Erschleichung der Zustimmung zu REDD-Projekten

„Die Förderer der REDD-Projekte streifen in den Wäldern umher und versuchen, die indigenen Völker und lokalen Gemeinden zu überzeugen, die Abkommen zu akzeptieren. Sie versprechen den Menschen einen Gewinn von Millionen von Dollar, wenn sie im Gegenzug dazu die Rechte auf ihr Land und den Kohlenstoff der Wälder durch eine Unterschrift auf Dritte übertragen“, heißt es in dem Bericht. „Viele Abkommen enthalten Geheimhaltungsklauseln und werden ohne unabhängige Kontrolle und rechtliche Beratung der Gemeinden ausgehandelt.“ Obwohl die betroffenen Völker das Spanische nicht beherrschten, werde von ihnen verlangt, komplizierte Handelsverträge zu unterzeichnen, die in englischer Sprache verfasst sind und ausländischen Gesetzen folgen.

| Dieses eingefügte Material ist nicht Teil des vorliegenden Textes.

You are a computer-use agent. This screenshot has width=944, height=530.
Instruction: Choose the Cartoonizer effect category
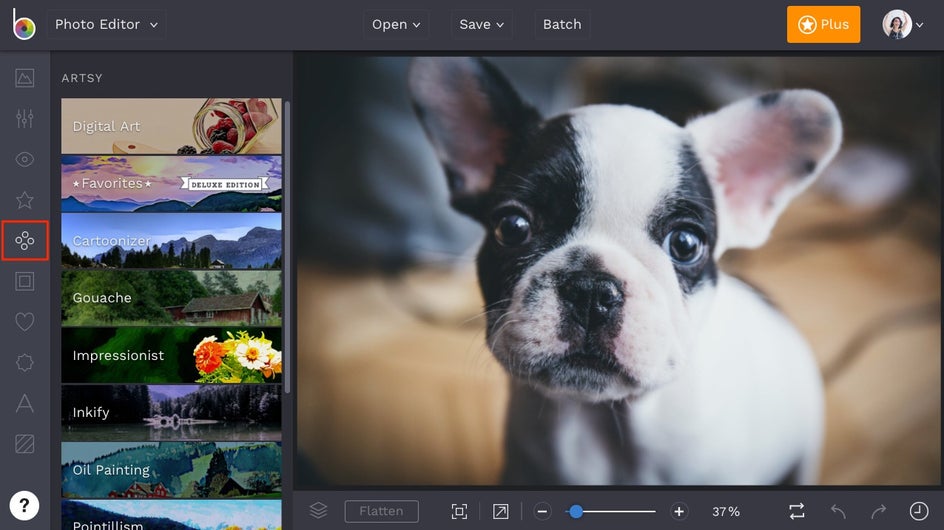171,241
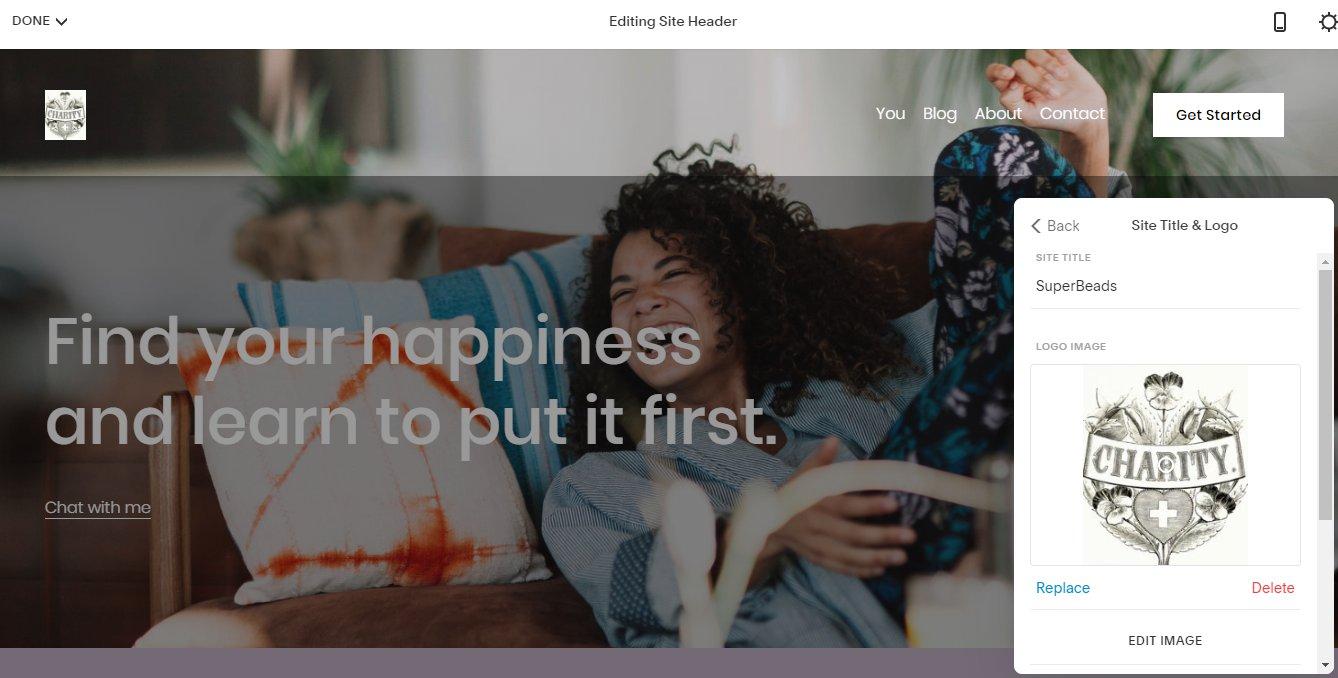1338x678 pixels.
Task: Click the Get Started button
Action: [x=1218, y=115]
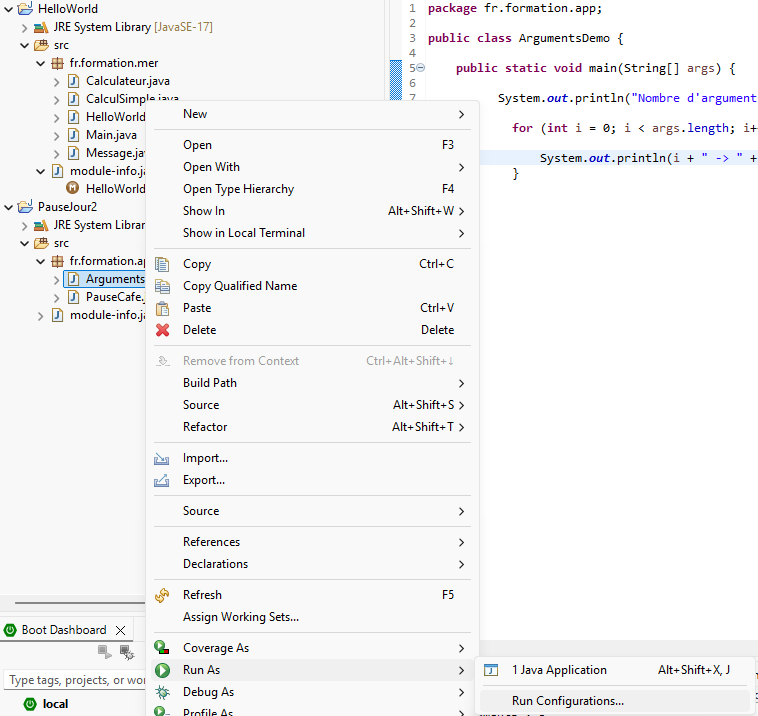Expand the Calculateur.java tree node
Viewport: 758px width, 716px height.
click(x=57, y=81)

Ein indigener Anführer der Gemeinde Bélgica an der Grenze zu Brasilien prangerte an, dass eine jener privaten Einrichtungen der Gemeinde „eine treuhänderische Übereignung [vorlegte], bei der die Gemeinde gezwungen ist, die Verwaltung [des Gemeindegebietes] zu übergeben und die Entscheidungen der Projektträger 30 Jahre lang zu befolgen – ohne dass wir uns als Personen entwickeln, frei über unser Gebiet entscheiden und nicht einmal die Zukunft unserer Kinder planen dürfen“.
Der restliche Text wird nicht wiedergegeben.